Given this very limited evidence of data theft, the Court will not order the complete injunctive relief proposed by SimpliVity, as it relates to the non-disclosure provisions of the PIIA. The Court will enjoin Mr. Bondranko from using or disclosing SimpliVity's Proprietary Information, as defined in the PIIA, and order him to (1) immediately identify and return all Proprietary information in his possession, custody, or control; (2) verify that (a) all Proprietary Information has been returned to SimpliVity, (b) no Proprietary Information has been retained by him, and (c) no Proprietary Information in his possession, custody or control has been deleted or destroyed; (3) produce a log to SimpliVity describing any Proprietary Information previously in his possession, custody, or control that has been deleted or destroyed since he resigned from SimpliVity; (4) preserve and not destroy any of the contents of his personal email sent or received between May 1, 2016 and July 1, 2016, until produced in discovery or this litigation is closed; and, (5) for six months from the date of this Order, refrain from soliciting any person to end their employment with SimpliVity or from soliciting any person who has worked for SimpliVity within the last six months to join Nutanix. The remaining provisions in the proposed order, such as requiring Mr. Bondranko to provide SimpliVity his storage devices and access to his Dropbox, are denied.

V. Conclusion

For the reasons stated herein, SimpliVity's motion for a preliminary injunction [ECF No. 3] is hereby GRANTED. Mr. Bondranko is ordered to cease his employment with Nutanix and is enjoined from being employed by or performing services for Nutanix for six months from the date of this Order. In addition, he is ordered to (1) refrain from using or disclosing SimpliVity's Proprietary Information, as defined in the PIIA; (2) immediately identify and return all Proprietary information in his possession, custody, or control; (3) verify that (a) all Proprietary Information has been returned to SimpliVity, (b) no Proprietary Information has been retained by him, and (c) no Proprietary Information in his possession, custody or control has been deleted or destroyed; (4) produce a log to SimpliVity describing any Proprietary Information previously in his possession, custody, or control that has been deleted or destroyed since he resigned from SimpliVity; (5) preserve and not destroy any of the contents of his personal email sent or received between May 1, 2016 and July 1, 2016, until produced in discovery or this litigation is closed; and, (6) for six months from the date of this Order, refrain from soliciting any person to end their employment with SimpliVity or from soliciting any person who has worked for SimpliVity within the last six months to join Nutanix.

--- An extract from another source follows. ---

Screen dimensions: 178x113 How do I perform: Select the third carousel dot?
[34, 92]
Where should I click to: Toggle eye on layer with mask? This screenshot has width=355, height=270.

Mr. Bondranko's Motion for an Order that Plaintiff Identify the Purported Trade Secrets and Confidential Information at Issue in This Action [ECF No. 12] remains unopposed. At a previous court appearance, the parties disputed whether the motion has been mooted. By Friday, September 2, the parties should notify the Court as to the status of the motion, and whether it will be withdrawn, amended, or opposed.

So ordered.

FootNotes


1. Proprietary Information is defined in the PIIA as "all Assigned Inventions and all other business, technical and financial information, including the identity of and information relating to [SimpliVity's] employees, Affiliates and Business Partners ... that relate to [SimpliVity] or the business or demonstrably anticipated business of [SimpliVity], or that are received by or for [SimpliVity] in confidence." [ECF No. 4-1 at 2].
2. Competing Business is defined in the PIIA as "any commercial activity which competes or is reasonably likely to compete with any business that [SimpliVity] conducts, or anticipates conducting, at any time during my employment." [ECF No. 4-1 at 3].